So yeah, maybe it's better to let them go than suffer having them dragging the rest of the country down with them.

1 comments

…or maybe they can just vote for the change they would like at the federal level like they just did.

Funny how that works in a republic like ours. If their direction doesn’t pan out, you have opportunities in 2026 and 2028 to right the ship. Of course that would mean that the democrats will actually have to provide a leader to two that can effectively communicate, motivate, and lead.

A republic doesn't work when half of the people simply vote to burn it down every four years to spite the other half. You can't just "right the ship" to correct policies this destructive. This isn't simple politics as usual.
You are making an assumption that only half the country votes to “burn it down” and that whatever side you are on is the correct one that should be preserved.

It’s possible that both sides seek to destroy the policies of the other and maybe, just maybe, neither side truly has a monopoly on what is right and correct.

All I hear as an independent political thinker is two sides whining that the other is dogmatic.

You're making the common "centrist" assumption that all sides are equal and all opinions derive from dogmatism and hypocrisy, yet somehow your own comments here tend only to criticize one side while justifying the other. I don't think you're as independent as you claim.
Interesting…I literally criticized both sides equally in the comment to which you just replied.

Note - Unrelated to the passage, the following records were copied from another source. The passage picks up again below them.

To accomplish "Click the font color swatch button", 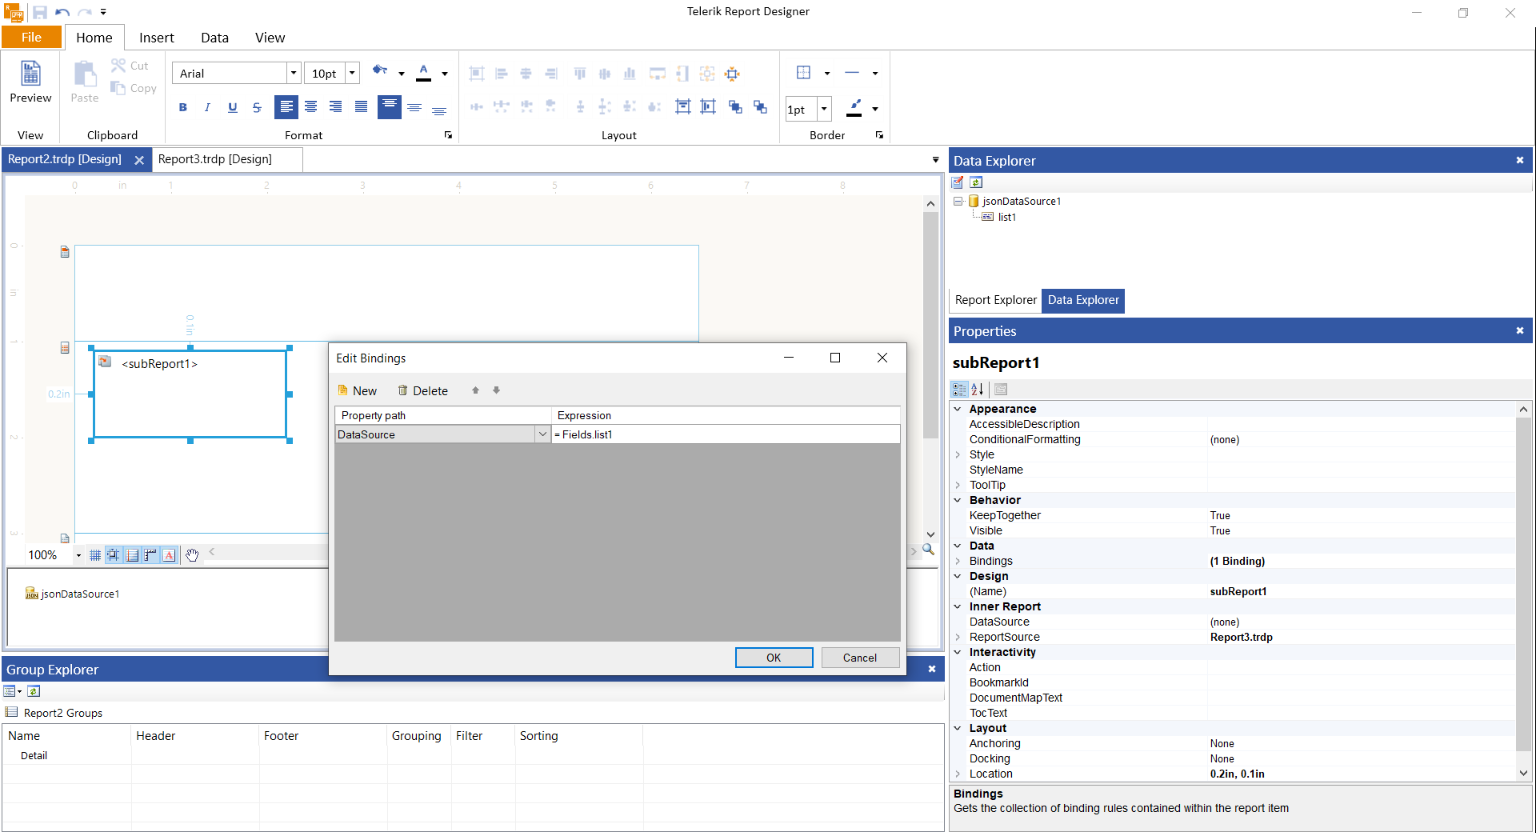I will pyautogui.click(x=423, y=72).
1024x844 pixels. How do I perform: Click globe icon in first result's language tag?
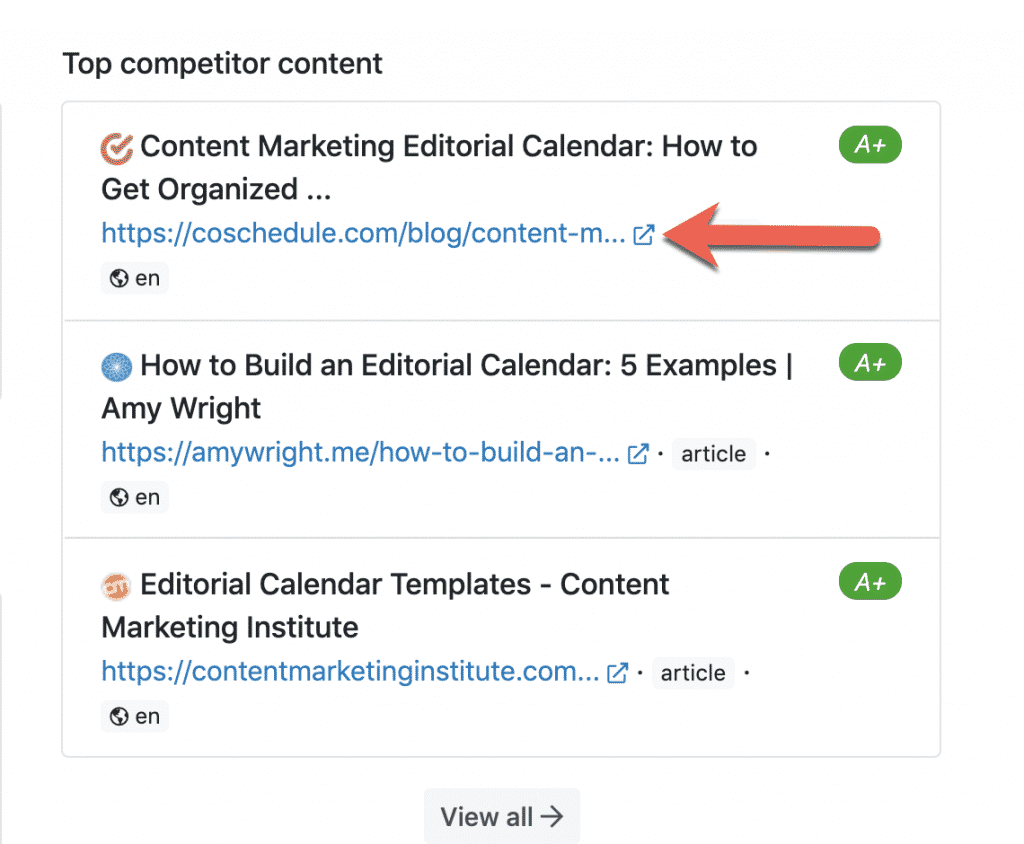(120, 278)
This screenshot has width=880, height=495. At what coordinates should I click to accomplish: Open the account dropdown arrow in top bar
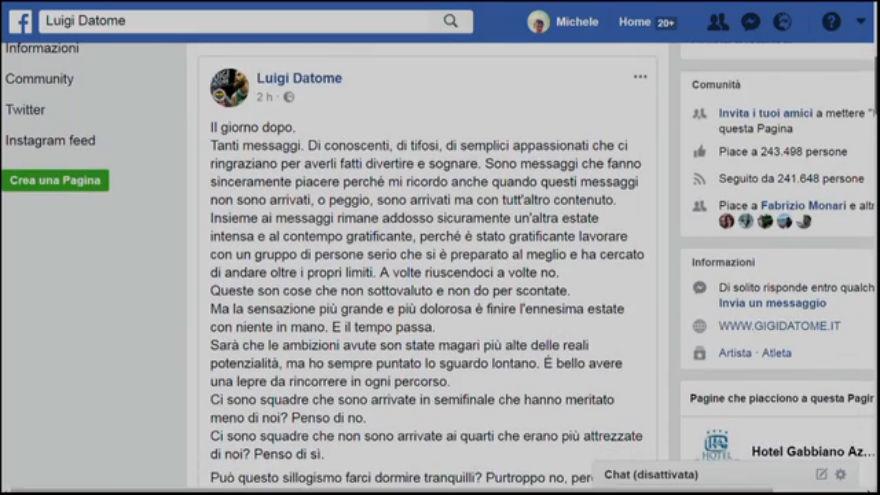click(861, 21)
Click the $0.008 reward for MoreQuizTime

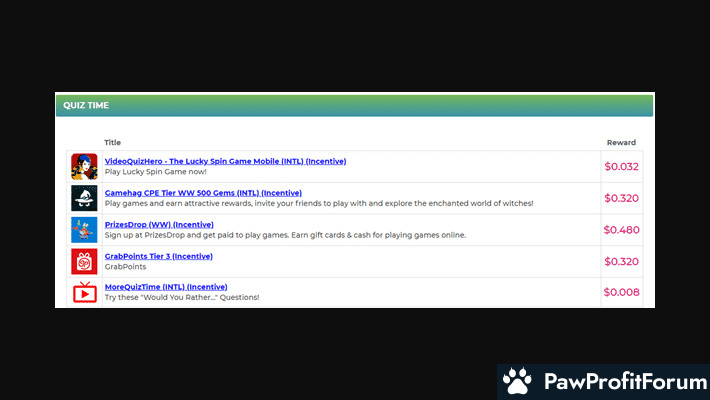621,293
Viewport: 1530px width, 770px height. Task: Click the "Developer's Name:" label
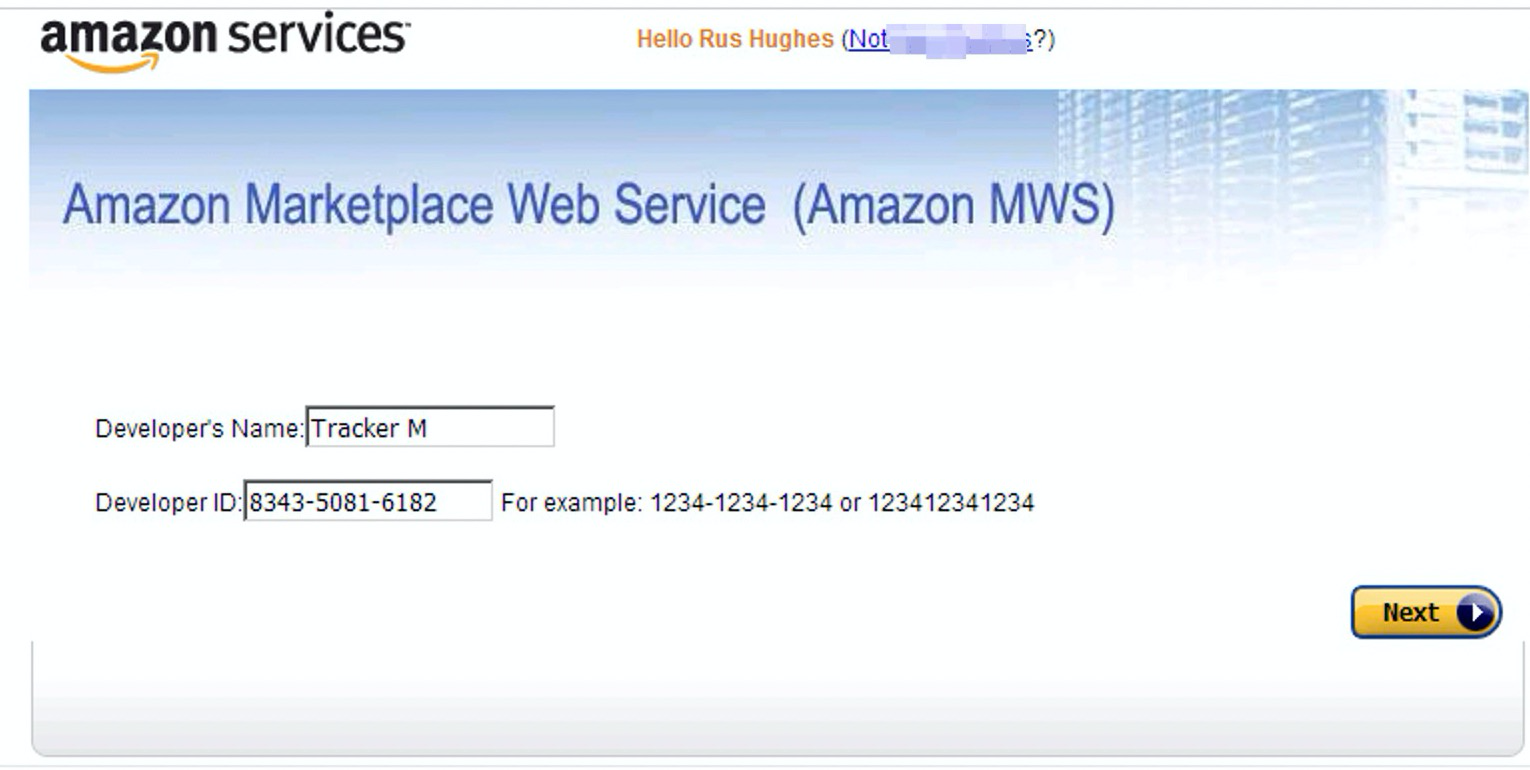click(x=199, y=429)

And for what it’s worth, I am pragmatic, not a centrist, which means that sometimes I might have an unbalanced view according to folks that believe “if you are not always A you must be B”

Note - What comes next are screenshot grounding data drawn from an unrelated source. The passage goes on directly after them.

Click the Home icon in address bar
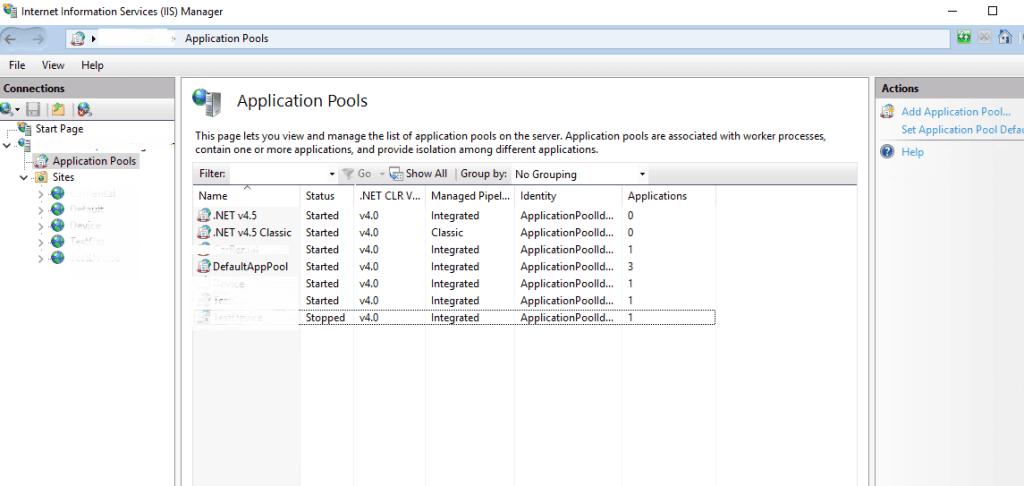 (1004, 38)
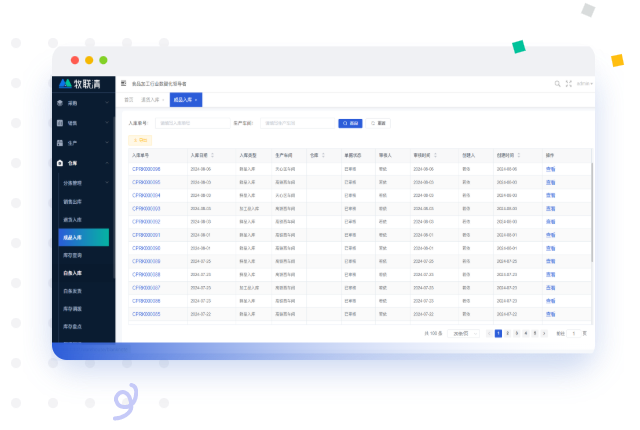Switch to the 首页 home tab
Screen dimensions: 640x430
(128, 100)
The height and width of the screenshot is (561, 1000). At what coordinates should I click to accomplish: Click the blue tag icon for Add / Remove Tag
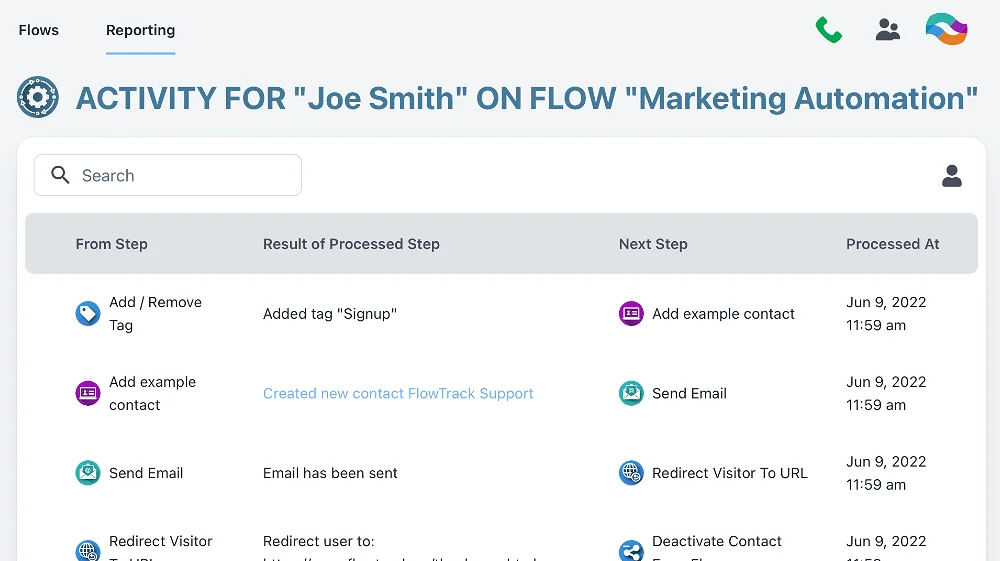tap(88, 314)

You didn't actually criticize either, you just implied both sides had the same motives, goals and methods, and that both sides were whining dogmatists. There is a difference between the two.

Also no one has claimed "if you are not always A you must be B," here. Again, you're just resorting to platitudes and stereotypes, no actual criticism or analysis. You haven't actually refuted any arguments with anything but blithe dismissals.